▶ Exercise directions:
Would you write out, word for word, each line of the records below from the top through the one holding "business (833, 814)"?

Excerpts from a dataset:

---+---

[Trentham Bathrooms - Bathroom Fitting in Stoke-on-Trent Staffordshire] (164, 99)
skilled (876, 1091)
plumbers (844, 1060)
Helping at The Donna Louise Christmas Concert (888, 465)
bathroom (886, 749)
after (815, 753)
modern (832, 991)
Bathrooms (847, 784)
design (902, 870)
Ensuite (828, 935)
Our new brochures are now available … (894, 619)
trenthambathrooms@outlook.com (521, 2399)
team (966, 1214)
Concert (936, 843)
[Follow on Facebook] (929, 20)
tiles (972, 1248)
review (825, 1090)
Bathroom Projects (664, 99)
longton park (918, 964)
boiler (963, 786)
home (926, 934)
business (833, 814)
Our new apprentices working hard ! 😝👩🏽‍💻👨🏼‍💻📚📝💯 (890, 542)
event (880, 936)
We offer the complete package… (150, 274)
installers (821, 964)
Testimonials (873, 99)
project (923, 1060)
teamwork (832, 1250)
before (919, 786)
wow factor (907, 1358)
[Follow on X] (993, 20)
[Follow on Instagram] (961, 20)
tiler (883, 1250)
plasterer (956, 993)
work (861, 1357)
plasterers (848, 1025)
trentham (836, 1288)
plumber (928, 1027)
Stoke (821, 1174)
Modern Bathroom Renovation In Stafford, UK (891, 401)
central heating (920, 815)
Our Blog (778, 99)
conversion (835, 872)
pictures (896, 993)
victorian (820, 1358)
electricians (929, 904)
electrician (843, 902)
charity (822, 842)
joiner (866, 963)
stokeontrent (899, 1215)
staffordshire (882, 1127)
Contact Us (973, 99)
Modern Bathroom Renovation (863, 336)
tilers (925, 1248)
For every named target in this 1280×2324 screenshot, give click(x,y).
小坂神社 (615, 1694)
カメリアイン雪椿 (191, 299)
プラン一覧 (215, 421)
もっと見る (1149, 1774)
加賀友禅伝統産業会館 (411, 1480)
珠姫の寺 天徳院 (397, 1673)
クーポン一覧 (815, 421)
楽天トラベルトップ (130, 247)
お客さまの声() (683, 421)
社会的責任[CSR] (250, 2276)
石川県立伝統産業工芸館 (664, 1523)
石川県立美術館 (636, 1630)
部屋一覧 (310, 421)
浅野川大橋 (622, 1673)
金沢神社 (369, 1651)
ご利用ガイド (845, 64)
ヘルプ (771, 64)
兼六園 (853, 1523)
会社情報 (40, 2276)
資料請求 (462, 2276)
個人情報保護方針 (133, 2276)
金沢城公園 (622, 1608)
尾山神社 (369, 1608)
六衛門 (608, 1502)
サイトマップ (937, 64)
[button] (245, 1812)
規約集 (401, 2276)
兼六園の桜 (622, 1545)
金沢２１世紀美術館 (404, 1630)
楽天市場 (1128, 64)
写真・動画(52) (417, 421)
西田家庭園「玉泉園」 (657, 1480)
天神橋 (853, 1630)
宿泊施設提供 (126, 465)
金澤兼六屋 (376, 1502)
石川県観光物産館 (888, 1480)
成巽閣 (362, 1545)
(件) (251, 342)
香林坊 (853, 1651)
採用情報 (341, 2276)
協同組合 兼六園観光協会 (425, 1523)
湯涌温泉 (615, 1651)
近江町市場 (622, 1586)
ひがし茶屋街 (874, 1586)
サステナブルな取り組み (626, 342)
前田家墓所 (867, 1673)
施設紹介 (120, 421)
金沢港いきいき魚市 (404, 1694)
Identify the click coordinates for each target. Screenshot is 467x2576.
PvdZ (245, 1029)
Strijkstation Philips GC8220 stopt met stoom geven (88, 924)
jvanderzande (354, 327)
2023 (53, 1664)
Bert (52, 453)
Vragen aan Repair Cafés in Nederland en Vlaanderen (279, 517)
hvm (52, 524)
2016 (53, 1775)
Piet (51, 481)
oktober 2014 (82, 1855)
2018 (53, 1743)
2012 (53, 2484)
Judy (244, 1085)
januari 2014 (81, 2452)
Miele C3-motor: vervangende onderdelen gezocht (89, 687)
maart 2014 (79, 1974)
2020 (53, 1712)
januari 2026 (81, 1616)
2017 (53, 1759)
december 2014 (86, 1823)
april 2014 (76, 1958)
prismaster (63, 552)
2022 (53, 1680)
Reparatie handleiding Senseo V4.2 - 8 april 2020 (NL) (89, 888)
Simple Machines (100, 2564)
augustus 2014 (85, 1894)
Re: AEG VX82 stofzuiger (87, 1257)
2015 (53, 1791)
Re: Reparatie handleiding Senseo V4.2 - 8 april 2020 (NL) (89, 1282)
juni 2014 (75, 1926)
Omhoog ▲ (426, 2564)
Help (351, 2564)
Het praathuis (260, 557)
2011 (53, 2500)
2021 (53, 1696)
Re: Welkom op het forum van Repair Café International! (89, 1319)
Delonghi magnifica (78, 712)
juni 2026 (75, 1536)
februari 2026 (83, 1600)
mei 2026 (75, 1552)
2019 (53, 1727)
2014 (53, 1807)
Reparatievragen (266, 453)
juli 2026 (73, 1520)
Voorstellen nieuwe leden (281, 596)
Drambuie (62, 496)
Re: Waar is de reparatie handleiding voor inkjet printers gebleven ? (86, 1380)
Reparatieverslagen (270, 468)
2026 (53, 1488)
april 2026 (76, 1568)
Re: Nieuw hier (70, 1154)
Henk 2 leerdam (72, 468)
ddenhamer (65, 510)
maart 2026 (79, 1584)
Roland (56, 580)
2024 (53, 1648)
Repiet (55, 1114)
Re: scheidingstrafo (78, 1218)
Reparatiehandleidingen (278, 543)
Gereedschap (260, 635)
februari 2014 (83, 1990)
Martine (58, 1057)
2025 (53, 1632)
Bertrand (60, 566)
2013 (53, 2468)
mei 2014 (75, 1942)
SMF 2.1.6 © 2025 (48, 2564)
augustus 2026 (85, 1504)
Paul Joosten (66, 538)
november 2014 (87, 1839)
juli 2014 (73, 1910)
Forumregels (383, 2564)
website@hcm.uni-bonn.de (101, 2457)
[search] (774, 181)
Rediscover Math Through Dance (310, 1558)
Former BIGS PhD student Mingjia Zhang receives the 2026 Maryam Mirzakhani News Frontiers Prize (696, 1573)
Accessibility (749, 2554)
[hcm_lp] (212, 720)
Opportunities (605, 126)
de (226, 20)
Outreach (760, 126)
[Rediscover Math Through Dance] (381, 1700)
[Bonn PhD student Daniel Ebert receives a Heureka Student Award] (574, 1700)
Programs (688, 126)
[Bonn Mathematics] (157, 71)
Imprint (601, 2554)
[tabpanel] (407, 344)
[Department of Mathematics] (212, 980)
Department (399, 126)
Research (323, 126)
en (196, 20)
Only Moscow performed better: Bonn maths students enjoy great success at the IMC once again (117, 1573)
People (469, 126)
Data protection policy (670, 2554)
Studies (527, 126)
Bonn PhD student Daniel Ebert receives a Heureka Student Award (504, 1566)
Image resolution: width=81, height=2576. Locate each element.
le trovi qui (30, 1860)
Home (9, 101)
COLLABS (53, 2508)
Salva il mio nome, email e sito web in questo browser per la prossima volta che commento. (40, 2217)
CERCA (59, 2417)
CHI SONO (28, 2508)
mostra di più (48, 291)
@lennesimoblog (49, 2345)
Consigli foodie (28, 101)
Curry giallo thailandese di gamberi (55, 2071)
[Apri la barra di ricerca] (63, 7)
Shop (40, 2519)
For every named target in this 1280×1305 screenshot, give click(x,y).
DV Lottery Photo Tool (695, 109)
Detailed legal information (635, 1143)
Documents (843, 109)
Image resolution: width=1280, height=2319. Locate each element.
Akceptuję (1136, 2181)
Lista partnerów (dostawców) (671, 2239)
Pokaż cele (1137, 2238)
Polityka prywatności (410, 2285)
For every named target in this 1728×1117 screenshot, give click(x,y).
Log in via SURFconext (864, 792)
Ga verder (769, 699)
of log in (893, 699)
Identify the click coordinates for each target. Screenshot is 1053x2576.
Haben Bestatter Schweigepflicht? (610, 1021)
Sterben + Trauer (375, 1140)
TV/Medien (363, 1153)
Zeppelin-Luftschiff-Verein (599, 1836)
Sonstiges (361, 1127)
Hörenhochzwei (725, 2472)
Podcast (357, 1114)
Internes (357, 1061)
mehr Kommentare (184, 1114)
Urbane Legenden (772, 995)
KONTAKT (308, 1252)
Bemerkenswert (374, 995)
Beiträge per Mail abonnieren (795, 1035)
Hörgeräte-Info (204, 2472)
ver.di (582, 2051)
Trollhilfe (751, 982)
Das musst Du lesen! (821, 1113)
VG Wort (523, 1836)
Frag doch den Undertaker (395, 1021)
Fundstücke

---+---

▶ Expected answer:
[Trentham Bathrooms - Bathroom Fitting in Stoke-on-Trent Staffordshire] (164, 99)
skilled (876, 1091)
plumbers (844, 1060)
Helping at The Donna Louise Christmas Concert (888, 465)
bathroom (886, 749)
after (815, 753)
modern (832, 991)
Bathrooms (847, 784)
design (902, 870)
Ensuite (828, 935)
Our new brochures are now available … (894, 619)
trenthambathrooms@outlook.com (521, 2399)
team (966, 1214)
Concert (936, 843)
[Follow on Facebook] (929, 20)
tiles (972, 1248)
review (825, 1090)
Bathroom Projects (664, 99)
longton park (918, 964)
boiler (963, 786)
home (926, 934)
business (833, 814)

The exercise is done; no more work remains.